◆ Dataset entries ◆
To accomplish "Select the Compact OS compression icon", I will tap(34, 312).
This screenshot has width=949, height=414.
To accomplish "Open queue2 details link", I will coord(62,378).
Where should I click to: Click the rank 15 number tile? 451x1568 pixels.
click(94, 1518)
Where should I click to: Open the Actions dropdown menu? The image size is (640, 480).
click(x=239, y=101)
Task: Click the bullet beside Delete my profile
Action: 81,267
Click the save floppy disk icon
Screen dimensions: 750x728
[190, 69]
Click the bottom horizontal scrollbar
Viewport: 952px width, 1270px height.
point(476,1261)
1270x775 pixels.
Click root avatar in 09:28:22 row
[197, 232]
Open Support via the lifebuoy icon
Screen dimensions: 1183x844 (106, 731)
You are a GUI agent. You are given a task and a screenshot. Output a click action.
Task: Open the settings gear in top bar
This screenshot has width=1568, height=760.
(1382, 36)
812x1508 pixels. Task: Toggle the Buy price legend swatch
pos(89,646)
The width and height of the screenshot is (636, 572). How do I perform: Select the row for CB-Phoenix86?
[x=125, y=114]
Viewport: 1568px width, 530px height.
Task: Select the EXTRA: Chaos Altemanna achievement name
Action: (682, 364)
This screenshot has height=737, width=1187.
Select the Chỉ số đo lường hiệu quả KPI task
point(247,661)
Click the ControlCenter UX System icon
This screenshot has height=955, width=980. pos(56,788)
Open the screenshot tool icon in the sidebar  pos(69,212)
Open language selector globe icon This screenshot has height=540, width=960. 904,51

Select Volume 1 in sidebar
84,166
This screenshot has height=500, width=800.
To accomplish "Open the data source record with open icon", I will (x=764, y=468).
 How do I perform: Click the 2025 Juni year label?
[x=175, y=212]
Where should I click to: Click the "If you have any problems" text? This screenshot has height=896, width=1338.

◆ Your goal ◆
Everything in the material should be repeated exactly as written.

◆ Exercise output ◆
To accomplish "Select the Compact OS compression icon", I will tap(34, 312).
This screenshot has width=949, height=414.
To accomplish "Open queue2 details link", I will coord(62,378).
Where should I click to: Click the rank 15 number tile? 451x1568 pixels.
click(94, 1518)
Where should I click to: Open the Actions dropdown menu? The image size is (640, 480).
click(x=239, y=101)
Task: Click the bullet beside Delete my profile
Action: 81,267
Click the save floppy disk icon
Screen dimensions: 750x728
[190, 69]
Click the bottom horizontal scrollbar
Viewport: 952px width, 1270px height.
point(476,1261)
1270x775 pixels.
Click root avatar in 09:28:22 row
[197, 232]
Open Support via the lifebuoy icon
Screen dimensions: 1183x844 (106, 731)
You are a GUI agent. You are given a task and a screenshot. Output a click action.
Task: Open the settings gear in top bar
This screenshot has width=1568, height=760.
(1382, 36)
812x1508 pixels. Task: Toggle the Buy price legend swatch
pos(89,646)
The width and height of the screenshot is (636, 572). How do I perform: Select the row for CB-Phoenix86?
[x=125, y=114]
Viewport: 1568px width, 530px height.
Task: Select the EXTRA: Chaos Altemanna achievement name
Action: (682, 364)
This screenshot has height=737, width=1187.
Select the Chỉ số đo lường hiệu quả KPI task
point(247,661)
Click the ControlCenter UX System icon
This screenshot has height=955, width=980. pos(56,788)
Open the screenshot tool icon in the sidebar  pos(69,212)
Open language selector globe icon This screenshot has height=540, width=960. 904,51

Select Volume 1 in sidebar
84,166
This screenshot has height=500, width=800.
To accomplish "Open the data source record with open icon", I will (x=764, y=468).
 How do I perform: Click the 2025 Juni year label?
[x=175, y=212]
Where should I click to: Click the "If you have any problems" text? This screenshot has height=896, width=1338.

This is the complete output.